By Lenie Lectura – June 5, 2019
from Business Mirror
SAN Miguel Corp. (SMC) President Ramon S. Ang on Tuesday called the attention of the Power Sector Assets and Liabilities Management Corp. (PSALM) and the Department of Finance (DoF) which insist that the conglomerate’s power business settle its alleged debts on its 1,200-megawatt (MW) Ilijan power plant.
“This is bullying. They cannot just dictate on what works best for them. We have to follow due process,” Ang said. “Respect public bidding. We won this bidding. Stick to the terms and conditions of the contract.”
For the DoF, Ang suggested it might want to tap the consulting services of an expert. “They don’t understand the power business. They should hire a professional consultant to advise them. We bought this power plant through public bidding.”
The Finance secretary is the chairman of the PSALM board.
SMC is reacting to PSALM’s insistence on pursuing collection efforts against SMC over the Ilijan power plant, citing they also need to service their own obligations. “If [PSALM] has mismanagement issues, don’t blame us.”
SMC, through its South Premiere Power Corp. (SPPC), reiterated it has already paid P289.1 billion or $6.19 billion in various fees as of end April 2019 for the 1,200-MW Ilijan power facility in Batangas, contrary to recent claims that it owes PSALM P19.75 billion in unpaid dues. PSALM has also already gained P34.75 billion from its Administration Agreement with SPPC.
With this, Ang said he could not help but wonder where SPPC’s payment went.
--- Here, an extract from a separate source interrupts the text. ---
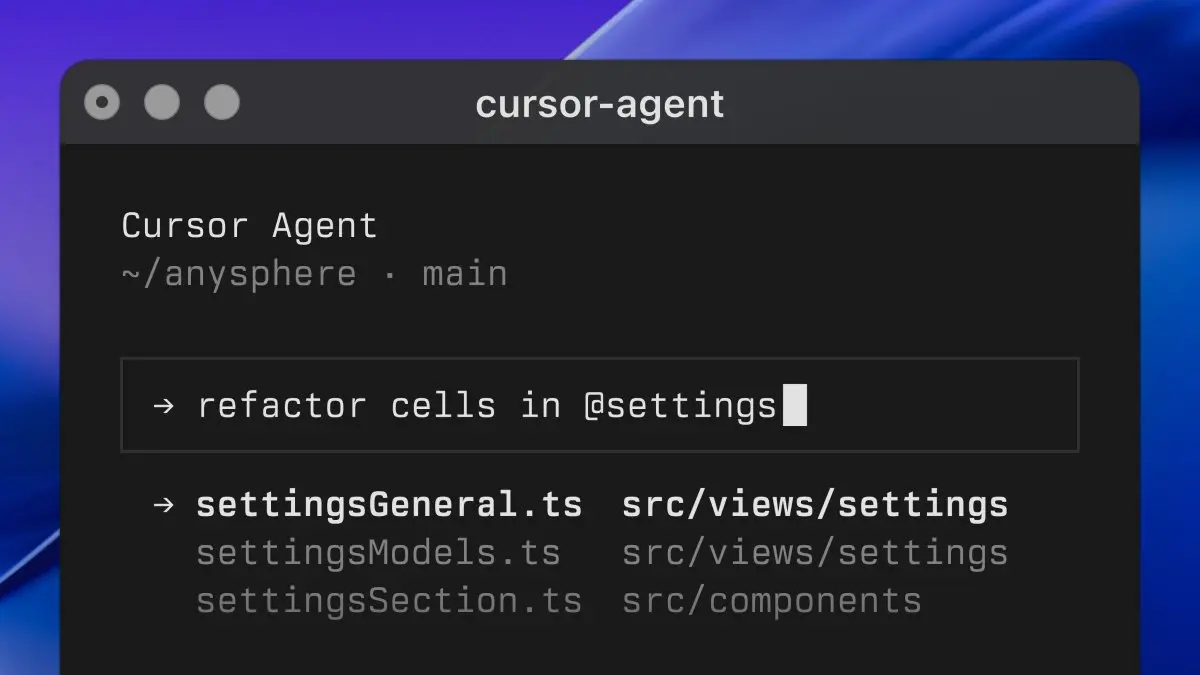Click the main branch label
Viewport: 1200px width, 675px height.
[464, 274]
“We are just wondering what PSALM did with all the money they made out of our administration agreement on Ilijan since 2010. The public has a right to know; we all have a right to know how they are running things there,” Ang said.
“These are funds that government should have put to good use such as vital public services and social programs.”
The company added that the amount it paid for capacity fees alone, which is equivalent to about $2 billion, is already enough to pay for the 20-year-old power plant. A brand new plant with the same capacity could be built for so much less.
SMC, through its power subsidiary SPPC, filed a case against PSALM in 2015 after it terminated the 1,200-MW Ilijan IPPA due to differences in computation of generation charges.
SMC, however, recently won against the government after the Mandaluyong Regional Trial Court denied PSALM’s motion for reconsideration, saying it found no strong and compelling reason to reverse its earlier ruling.
Separately, the Supreme Court also decided in favor of SPPC when PSALM challenged the Court of Appeals’ decision to affirm the writ of preliminary injuction filed by SPPC with the Mandaluyong RTC. PSALM, it said, “failed to show that the CA committed a reversible error in the challenged decision and resolutions as to warrant the exercise of the court’s discretionary appellate jurisdiction.”
“We continuously honor our obligations. In return, we only ask that they respect the sanctity of our agreement,” Ang said.